### TASK DETAILS
Where a line below holds the string "Open", that line goes into the answer.

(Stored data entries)
----
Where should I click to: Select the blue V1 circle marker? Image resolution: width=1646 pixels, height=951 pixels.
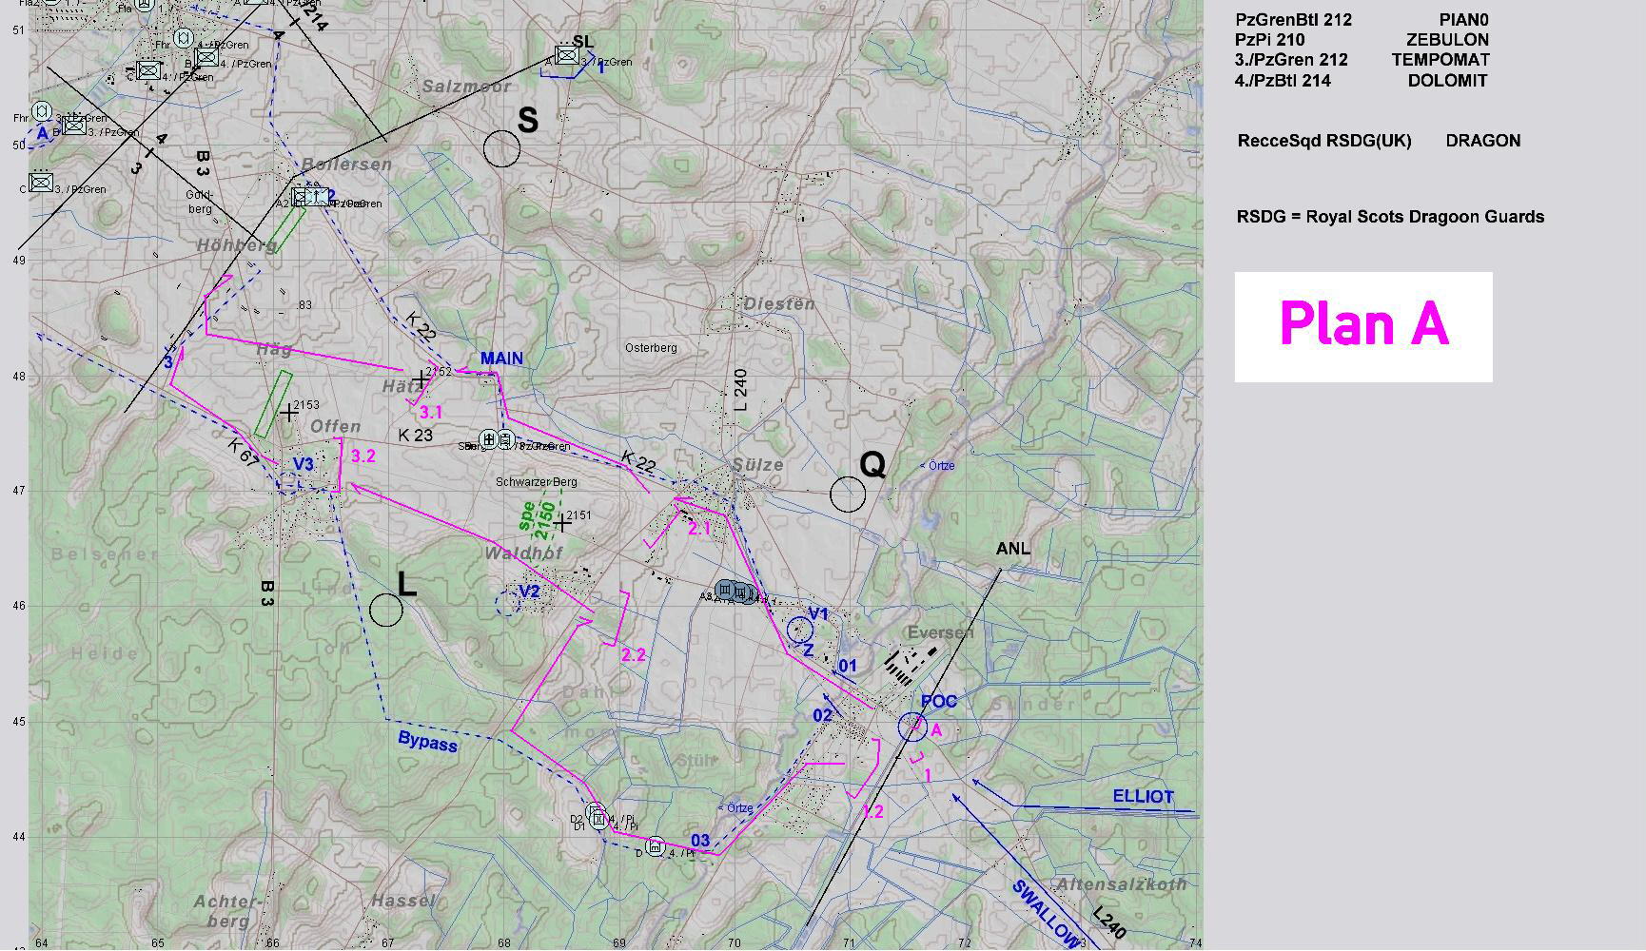click(x=799, y=629)
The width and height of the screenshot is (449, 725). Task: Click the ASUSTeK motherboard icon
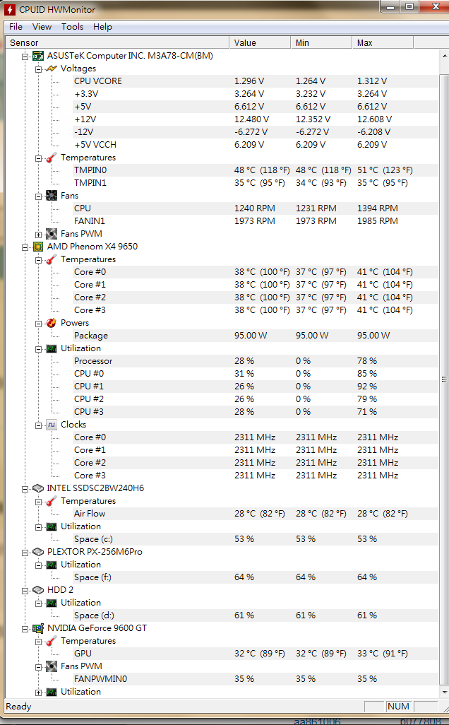tap(38, 56)
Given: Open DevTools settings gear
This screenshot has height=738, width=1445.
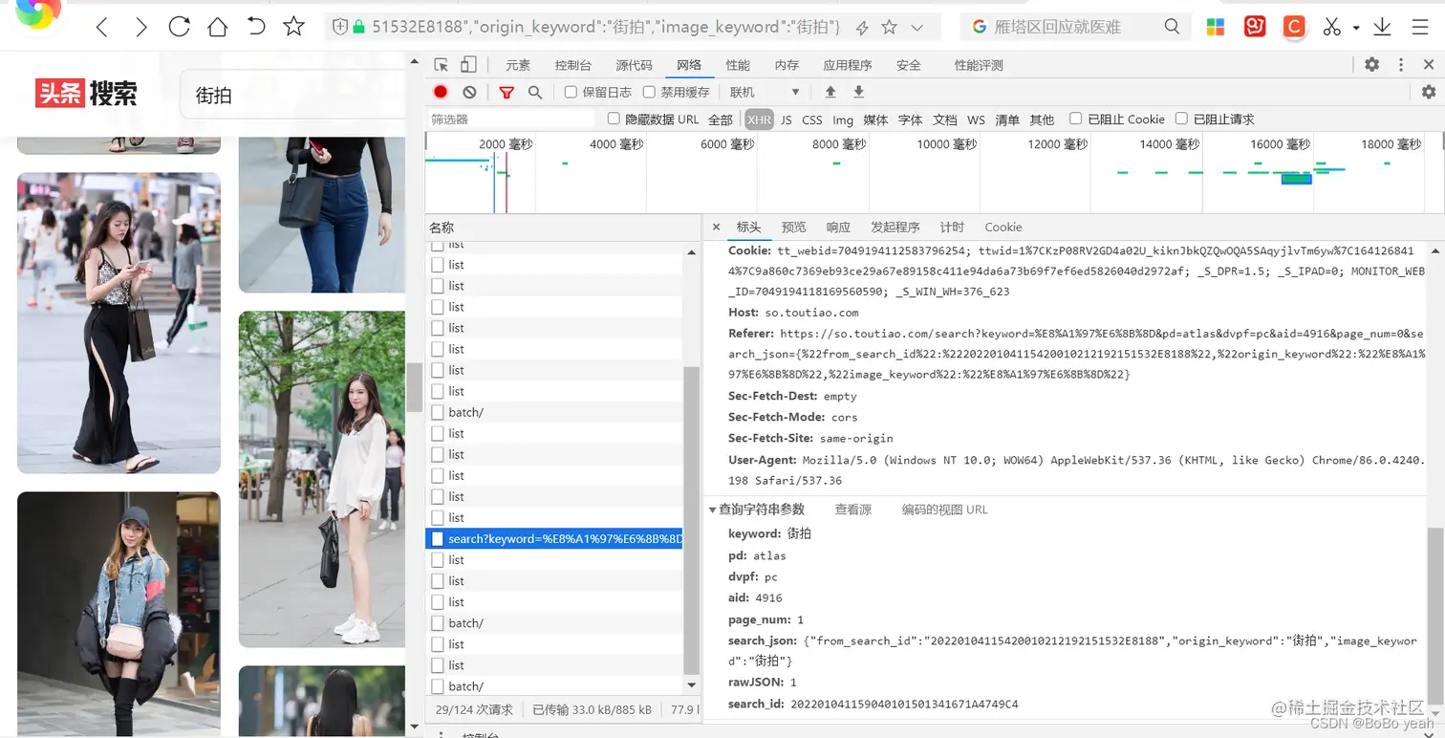Looking at the screenshot, I should point(1371,64).
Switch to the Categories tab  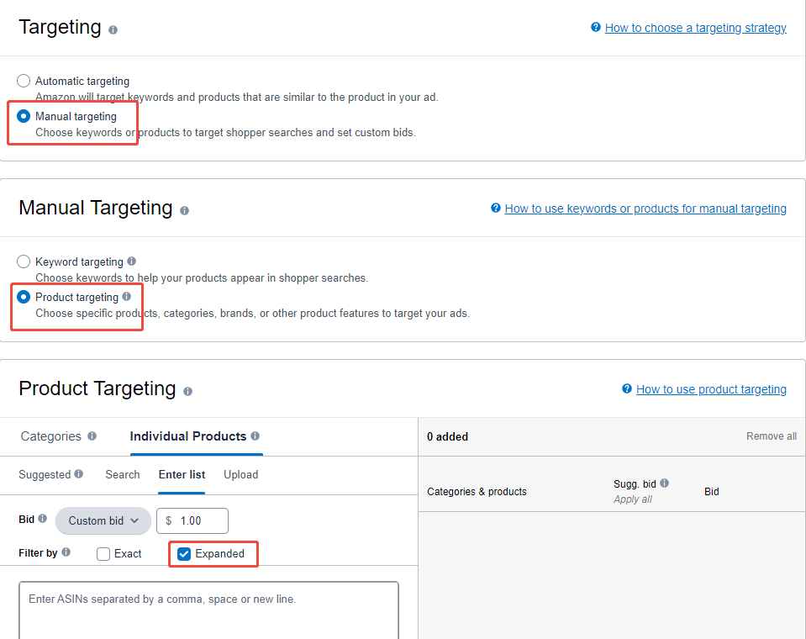point(50,436)
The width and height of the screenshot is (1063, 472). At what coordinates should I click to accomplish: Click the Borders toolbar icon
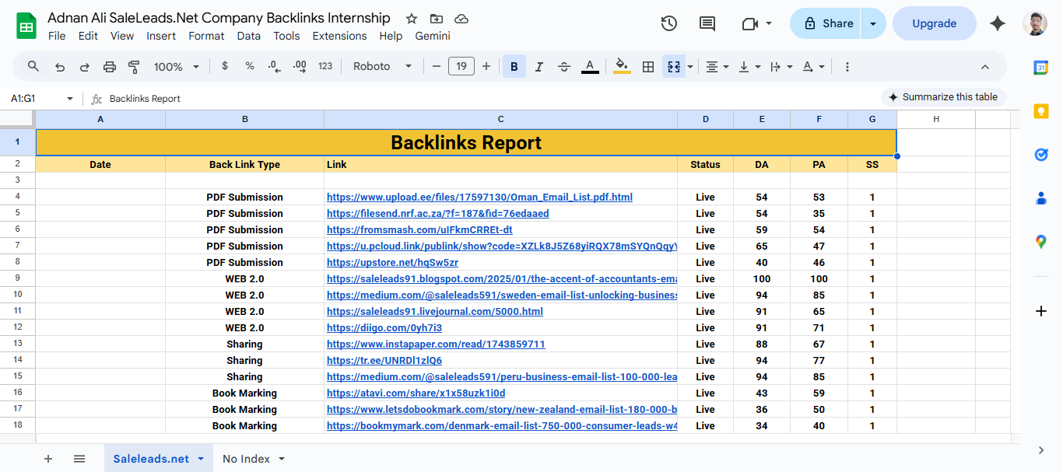647,67
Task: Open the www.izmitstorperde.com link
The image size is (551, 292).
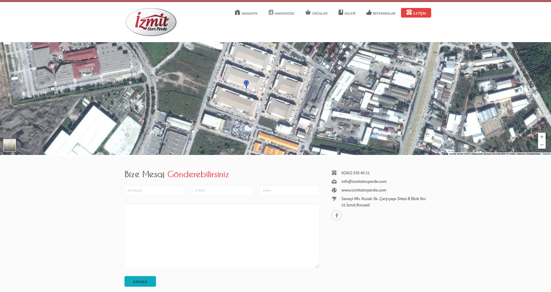Action: pyautogui.click(x=363, y=190)
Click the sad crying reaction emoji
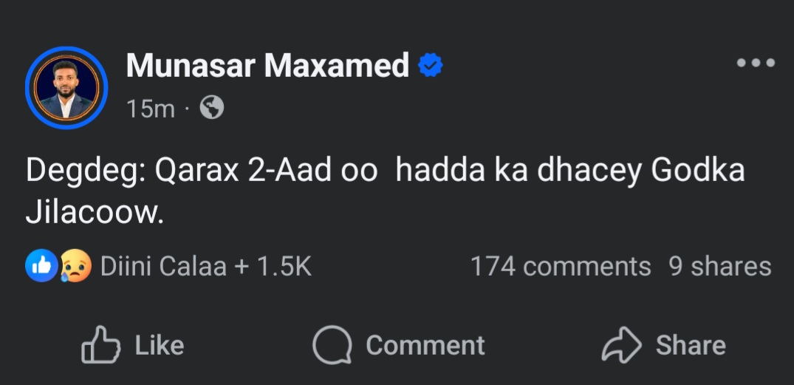The image size is (794, 385). pyautogui.click(x=76, y=266)
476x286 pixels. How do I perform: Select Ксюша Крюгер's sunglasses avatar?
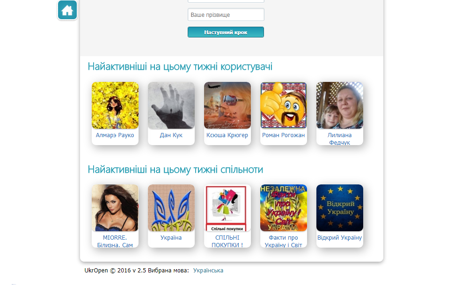tap(227, 105)
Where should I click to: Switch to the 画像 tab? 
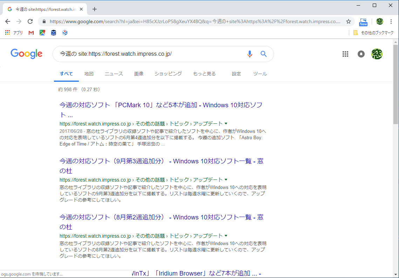click(139, 74)
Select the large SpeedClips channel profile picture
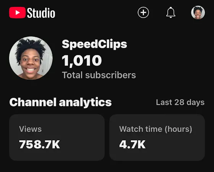Viewport: 214px width, 172px height. [x=31, y=58]
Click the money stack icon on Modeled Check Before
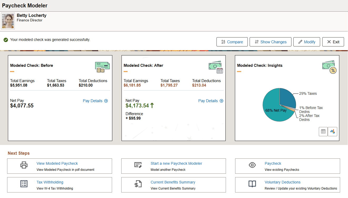 pyautogui.click(x=102, y=67)
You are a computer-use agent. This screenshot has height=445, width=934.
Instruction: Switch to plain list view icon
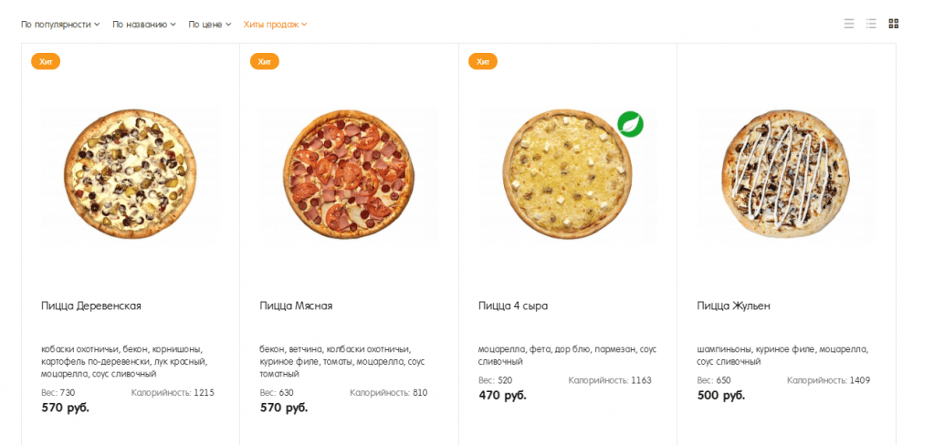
----
### RESPONSE FOR THIS EXERCISE
Given: Open DevTools settings gear
Task: Open the www.izmitstorperde.com link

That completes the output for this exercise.